Exercise description: This exercise calls for an exact copy of the data below.
.....
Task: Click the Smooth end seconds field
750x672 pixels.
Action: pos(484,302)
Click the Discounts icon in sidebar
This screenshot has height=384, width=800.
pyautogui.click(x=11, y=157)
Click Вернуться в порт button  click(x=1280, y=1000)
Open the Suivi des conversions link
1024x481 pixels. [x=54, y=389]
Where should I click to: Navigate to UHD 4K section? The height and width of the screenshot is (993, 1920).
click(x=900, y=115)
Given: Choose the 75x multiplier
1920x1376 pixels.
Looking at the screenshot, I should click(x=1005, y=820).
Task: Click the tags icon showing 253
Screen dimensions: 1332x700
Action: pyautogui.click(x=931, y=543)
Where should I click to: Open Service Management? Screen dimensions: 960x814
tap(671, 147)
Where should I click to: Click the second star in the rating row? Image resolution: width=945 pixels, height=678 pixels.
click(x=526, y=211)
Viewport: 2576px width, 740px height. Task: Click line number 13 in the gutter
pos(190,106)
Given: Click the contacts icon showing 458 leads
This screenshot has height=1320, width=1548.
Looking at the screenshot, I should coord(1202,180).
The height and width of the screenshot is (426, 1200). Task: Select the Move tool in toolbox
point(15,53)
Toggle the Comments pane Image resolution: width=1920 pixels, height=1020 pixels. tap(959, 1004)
.....
Reply:
Task: Click the Smooth end seconds field
750x672 pixels.
Action: pos(484,302)
Click the Discounts icon in sidebar
This screenshot has height=384, width=800.
pyautogui.click(x=11, y=157)
Click Вернуться в порт button  click(x=1280, y=1000)
Open the Suivi des conversions link
1024x481 pixels. [x=54, y=389]
Where should I click to: Navigate to UHD 4K section? The height and width of the screenshot is (993, 1920).
click(x=900, y=115)
Given: Choose the 75x multiplier
1920x1376 pixels.
Looking at the screenshot, I should click(x=1005, y=820).
Task: Click the tags icon showing 253
Screen dimensions: 1332x700
Action: pyautogui.click(x=931, y=543)
Where should I click to: Open Service Management? Screen dimensions: 960x814
tap(671, 147)
Where should I click to: Click the second star in the rating row? Image resolution: width=945 pixels, height=678 pixels.
click(x=526, y=211)
Viewport: 2576px width, 740px height. Task: Click line number 13 in the gutter
pos(190,106)
Given: Click the contacts icon showing 458 leads
This screenshot has height=1320, width=1548.
Looking at the screenshot, I should coord(1202,180).
The height and width of the screenshot is (426, 1200). Task: Select the Move tool in toolbox
point(15,53)
Toggle the Comments pane Image resolution: width=1920 pixels, height=1020 pixels. tap(959, 1004)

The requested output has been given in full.